WORKING DATA |

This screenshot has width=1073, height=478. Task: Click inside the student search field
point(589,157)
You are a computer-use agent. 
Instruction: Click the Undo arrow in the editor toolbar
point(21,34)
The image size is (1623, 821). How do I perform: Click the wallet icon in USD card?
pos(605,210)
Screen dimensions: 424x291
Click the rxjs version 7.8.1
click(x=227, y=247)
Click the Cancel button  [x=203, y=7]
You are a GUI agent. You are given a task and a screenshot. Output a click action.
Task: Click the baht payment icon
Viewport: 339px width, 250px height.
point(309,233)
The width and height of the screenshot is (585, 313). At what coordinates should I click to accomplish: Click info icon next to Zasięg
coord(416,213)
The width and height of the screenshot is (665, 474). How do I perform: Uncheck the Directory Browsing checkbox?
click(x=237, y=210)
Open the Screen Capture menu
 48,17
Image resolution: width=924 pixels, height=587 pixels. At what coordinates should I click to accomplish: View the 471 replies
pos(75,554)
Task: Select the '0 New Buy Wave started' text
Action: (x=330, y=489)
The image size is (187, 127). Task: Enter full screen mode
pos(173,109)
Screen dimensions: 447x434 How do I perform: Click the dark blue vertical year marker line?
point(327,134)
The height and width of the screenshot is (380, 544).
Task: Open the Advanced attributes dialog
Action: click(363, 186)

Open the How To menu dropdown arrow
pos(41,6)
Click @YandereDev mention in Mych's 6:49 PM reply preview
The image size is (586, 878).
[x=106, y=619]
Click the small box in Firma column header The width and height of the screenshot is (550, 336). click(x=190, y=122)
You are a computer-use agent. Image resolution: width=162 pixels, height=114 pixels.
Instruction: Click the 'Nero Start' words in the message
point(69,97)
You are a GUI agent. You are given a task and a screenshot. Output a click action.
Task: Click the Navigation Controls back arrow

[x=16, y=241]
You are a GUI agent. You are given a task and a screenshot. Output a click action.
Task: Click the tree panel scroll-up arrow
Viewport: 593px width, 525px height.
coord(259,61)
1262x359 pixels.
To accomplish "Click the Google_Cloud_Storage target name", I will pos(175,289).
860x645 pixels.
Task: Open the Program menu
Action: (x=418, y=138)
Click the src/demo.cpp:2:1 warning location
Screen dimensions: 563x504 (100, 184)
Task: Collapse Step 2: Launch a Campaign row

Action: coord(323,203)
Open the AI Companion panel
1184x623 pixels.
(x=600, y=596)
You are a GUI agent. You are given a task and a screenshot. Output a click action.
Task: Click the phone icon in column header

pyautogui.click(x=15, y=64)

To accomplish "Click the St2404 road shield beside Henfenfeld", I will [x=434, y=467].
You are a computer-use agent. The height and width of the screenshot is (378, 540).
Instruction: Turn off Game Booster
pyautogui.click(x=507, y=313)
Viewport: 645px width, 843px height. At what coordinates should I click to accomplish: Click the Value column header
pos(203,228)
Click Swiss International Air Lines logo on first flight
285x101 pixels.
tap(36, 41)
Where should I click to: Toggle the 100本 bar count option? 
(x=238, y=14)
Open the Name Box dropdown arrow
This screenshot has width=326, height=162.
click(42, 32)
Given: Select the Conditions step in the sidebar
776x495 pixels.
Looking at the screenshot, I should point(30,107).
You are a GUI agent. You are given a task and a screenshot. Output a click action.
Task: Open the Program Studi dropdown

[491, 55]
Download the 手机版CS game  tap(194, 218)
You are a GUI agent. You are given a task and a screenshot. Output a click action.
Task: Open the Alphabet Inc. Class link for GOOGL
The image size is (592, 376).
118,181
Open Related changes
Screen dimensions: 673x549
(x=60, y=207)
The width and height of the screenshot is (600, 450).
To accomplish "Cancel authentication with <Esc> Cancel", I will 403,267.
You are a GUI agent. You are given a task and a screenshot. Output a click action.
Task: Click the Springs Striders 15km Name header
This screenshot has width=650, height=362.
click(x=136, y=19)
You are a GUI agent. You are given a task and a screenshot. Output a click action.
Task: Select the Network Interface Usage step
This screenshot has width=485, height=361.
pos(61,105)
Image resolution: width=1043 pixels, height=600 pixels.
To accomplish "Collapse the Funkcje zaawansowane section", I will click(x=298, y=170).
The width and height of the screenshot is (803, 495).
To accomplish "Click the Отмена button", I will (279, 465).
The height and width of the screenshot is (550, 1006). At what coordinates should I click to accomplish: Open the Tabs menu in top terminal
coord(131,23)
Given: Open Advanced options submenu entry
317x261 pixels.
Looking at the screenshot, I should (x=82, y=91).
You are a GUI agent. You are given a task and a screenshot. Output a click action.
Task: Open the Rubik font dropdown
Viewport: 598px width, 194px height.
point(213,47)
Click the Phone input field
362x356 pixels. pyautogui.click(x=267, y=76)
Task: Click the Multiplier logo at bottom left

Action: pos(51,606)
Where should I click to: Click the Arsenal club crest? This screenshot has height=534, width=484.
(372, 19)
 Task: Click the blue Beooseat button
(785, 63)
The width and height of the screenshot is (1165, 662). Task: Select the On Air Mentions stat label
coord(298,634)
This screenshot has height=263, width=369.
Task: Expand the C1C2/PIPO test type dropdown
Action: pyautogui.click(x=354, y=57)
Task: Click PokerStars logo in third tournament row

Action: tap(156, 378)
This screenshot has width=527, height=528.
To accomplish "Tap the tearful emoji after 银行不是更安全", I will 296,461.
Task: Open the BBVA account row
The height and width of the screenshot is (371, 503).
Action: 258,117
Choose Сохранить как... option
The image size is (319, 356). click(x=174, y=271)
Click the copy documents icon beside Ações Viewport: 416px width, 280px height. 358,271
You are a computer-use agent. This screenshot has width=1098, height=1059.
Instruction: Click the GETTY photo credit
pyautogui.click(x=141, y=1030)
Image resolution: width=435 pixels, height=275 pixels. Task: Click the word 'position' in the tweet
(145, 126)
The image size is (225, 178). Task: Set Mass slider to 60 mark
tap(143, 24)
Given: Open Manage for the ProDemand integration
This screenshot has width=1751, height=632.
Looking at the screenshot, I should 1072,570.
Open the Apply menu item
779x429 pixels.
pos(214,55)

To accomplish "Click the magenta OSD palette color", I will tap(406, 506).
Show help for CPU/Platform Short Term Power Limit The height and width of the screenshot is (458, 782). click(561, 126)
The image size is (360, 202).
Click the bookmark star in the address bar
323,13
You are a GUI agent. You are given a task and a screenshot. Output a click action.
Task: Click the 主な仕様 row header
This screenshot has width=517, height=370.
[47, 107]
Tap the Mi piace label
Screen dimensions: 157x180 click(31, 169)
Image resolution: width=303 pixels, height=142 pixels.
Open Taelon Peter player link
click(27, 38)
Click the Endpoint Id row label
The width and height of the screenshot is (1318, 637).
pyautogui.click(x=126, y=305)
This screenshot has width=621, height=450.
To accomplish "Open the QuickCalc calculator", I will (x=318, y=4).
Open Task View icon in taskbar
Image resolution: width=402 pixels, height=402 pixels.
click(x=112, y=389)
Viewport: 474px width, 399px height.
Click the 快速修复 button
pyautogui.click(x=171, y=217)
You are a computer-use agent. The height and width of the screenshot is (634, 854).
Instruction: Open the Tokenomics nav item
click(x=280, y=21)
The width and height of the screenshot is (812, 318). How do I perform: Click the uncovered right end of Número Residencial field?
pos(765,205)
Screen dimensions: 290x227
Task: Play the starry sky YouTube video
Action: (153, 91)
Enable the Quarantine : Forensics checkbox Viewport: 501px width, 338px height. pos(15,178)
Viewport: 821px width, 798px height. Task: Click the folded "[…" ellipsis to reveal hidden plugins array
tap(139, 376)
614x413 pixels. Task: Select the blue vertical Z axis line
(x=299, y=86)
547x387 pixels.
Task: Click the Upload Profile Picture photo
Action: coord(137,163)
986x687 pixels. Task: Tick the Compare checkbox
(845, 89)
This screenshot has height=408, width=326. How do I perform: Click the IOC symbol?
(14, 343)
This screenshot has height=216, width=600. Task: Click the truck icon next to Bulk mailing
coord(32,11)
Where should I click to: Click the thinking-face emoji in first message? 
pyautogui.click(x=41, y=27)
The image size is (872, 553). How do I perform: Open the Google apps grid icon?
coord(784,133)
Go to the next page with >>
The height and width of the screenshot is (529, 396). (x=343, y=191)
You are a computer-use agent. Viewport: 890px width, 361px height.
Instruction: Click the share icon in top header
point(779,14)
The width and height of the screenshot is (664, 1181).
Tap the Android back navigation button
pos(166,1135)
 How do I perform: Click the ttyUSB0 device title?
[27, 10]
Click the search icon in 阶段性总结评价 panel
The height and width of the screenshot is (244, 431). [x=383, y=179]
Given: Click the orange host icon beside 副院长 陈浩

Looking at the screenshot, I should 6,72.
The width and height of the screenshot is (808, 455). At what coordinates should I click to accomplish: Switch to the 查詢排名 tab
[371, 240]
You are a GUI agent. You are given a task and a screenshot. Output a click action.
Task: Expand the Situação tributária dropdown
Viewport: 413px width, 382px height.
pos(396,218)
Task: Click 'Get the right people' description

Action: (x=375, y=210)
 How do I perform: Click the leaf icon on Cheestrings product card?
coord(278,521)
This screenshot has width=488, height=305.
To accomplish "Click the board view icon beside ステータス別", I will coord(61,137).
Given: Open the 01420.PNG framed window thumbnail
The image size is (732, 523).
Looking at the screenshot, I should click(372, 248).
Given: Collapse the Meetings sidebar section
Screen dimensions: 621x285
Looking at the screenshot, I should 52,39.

WHAT YOU HAVE TO DO | Spot every line in the entries that includes the word "sidebar", and copy each one out.

SOLUTION FOR THIS EXERCISE |
Given: Select the Conditions step in the sidebar
Given: Collapse the Meetings sidebar section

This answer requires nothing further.